In the New York Herald Tribune, composer and critic Paul Bowles wrote a lengthy, balanced discussion of Copland’s score. “Aaron Copland has written a convincing score…convincing, that is, in that it sounds very much like the score for a Soviet film. This is not to say that the musical content is not superior to that of practically any Russian movie one can call to mind; however, it is dramatically no more effective than the better importations…. The regrets are for the fact that so distinguished a composer as Copland has been forced to compromise to such an extent with elements obviously distasteful to him…. [He] has in fact made all the concessions to Hollywood save that of writing bad music…one of [the score’s] chief virtues is that it manages to use the symphonic idiom really effectively, a thing which is not often accomplished in films.”
When Hellman went to Russia in 1944, the Soviets thought The North Star “a great joke.” Though she found that “outside Moscow there were some simple peasant folk glad to find themselves so noble on the screen.” Soviet officialdom may have scoffed, but it nonetheless capitalized on the propaganda potential of the film, widely releasing it throughout the war-ravaged country. At one point it played to 50,000 people in a single theater in Siberia in 20 days.

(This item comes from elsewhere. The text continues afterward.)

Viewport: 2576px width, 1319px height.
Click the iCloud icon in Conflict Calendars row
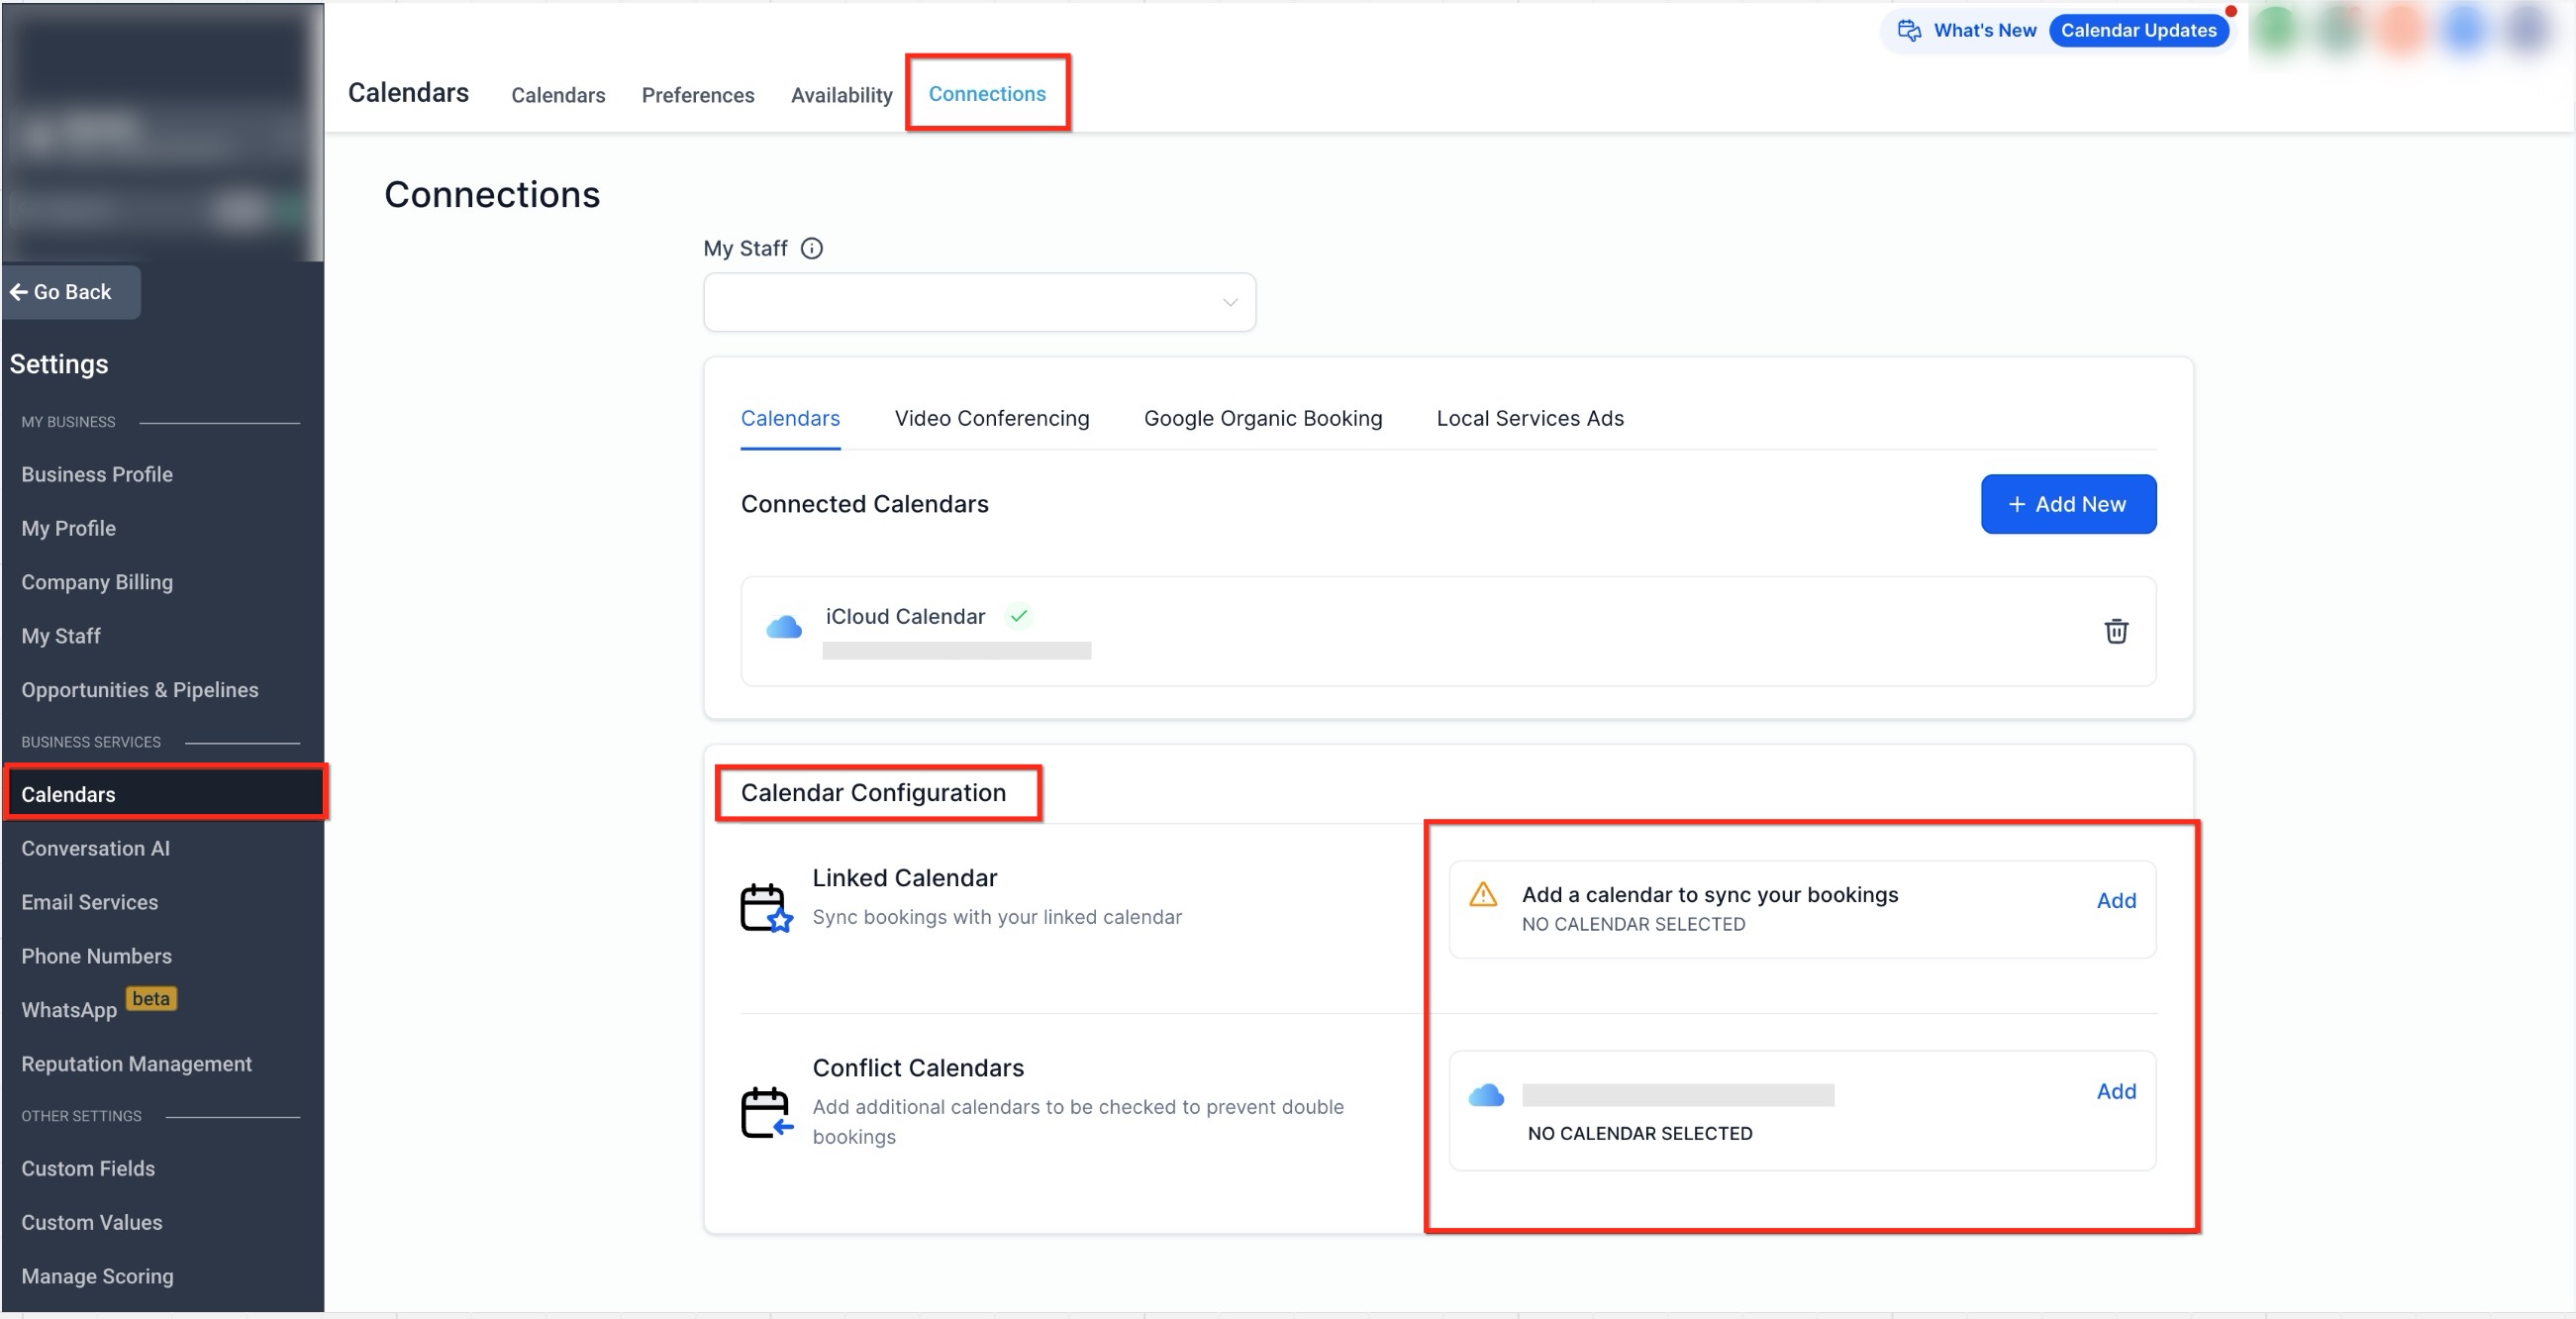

Following the beginning of the Cold War and HUAC’s inquiry into Hellman’s Party practices, The North Star dimmed and fell out of favor, as did most of the pro-Soviet pictures made during the war. In 1957, Goldwyn sold the rights to National Telefilm Associates, which re-edited the film and re-released it as Armored Attack, complete with an incongruous voice-over condemning Soviet aggression and the addition of newsreel footage of the 1956 Hungarian uprising. In addition, the early scenes of happy peasants were axed and every use of the word “comrade” was carefully deleted. “The only thing we couldn’t take out—much to our regret—was Dana Andrews running around in his Soviet uniform,” commented an NTA exec at the time.
The North Star is seldom remembered today and as a result of having fallen into public domain, VHS and DVD copies show signs of deterioration, particularly in the sound quality. PM magazine claimed that Copland’s score “will be more talked of than his scores for Of Mice and Men and Our Town,” but it too has been forgotten over the years. Because he did not arrange an orchestral suite of the music, as he did for portions of the two earlier films, the music has been absent from the concert hall. “Song of the Guerrillas,” “Younger Generation” and “No Village Like Mine” were published as vocal works, but they have not become part of the standard repertoire. It wasn’t until 2001 that conductor Jonathan Sheffer unearthed the score in the Library of Congress and conducted a 17-minute suite with the Eos Orchestra on the compilation CD, Celluloid Copland. Though some important orchestral cues (as well as most of the songs) are missing, the suite is a succinct representation of this little-known work.
Copland’s music lingered in the mind of at least one composer, however. Laurence Rosenthal remembered The North Star when he composed his Emmy-winning scores for the miniseries Peter the Great (1986) and Anastasia: The Mystery of Anna (1987). “Copland’s way of treating Russian music appealed to me so much,” Rosenthal said. “I never forgot it.”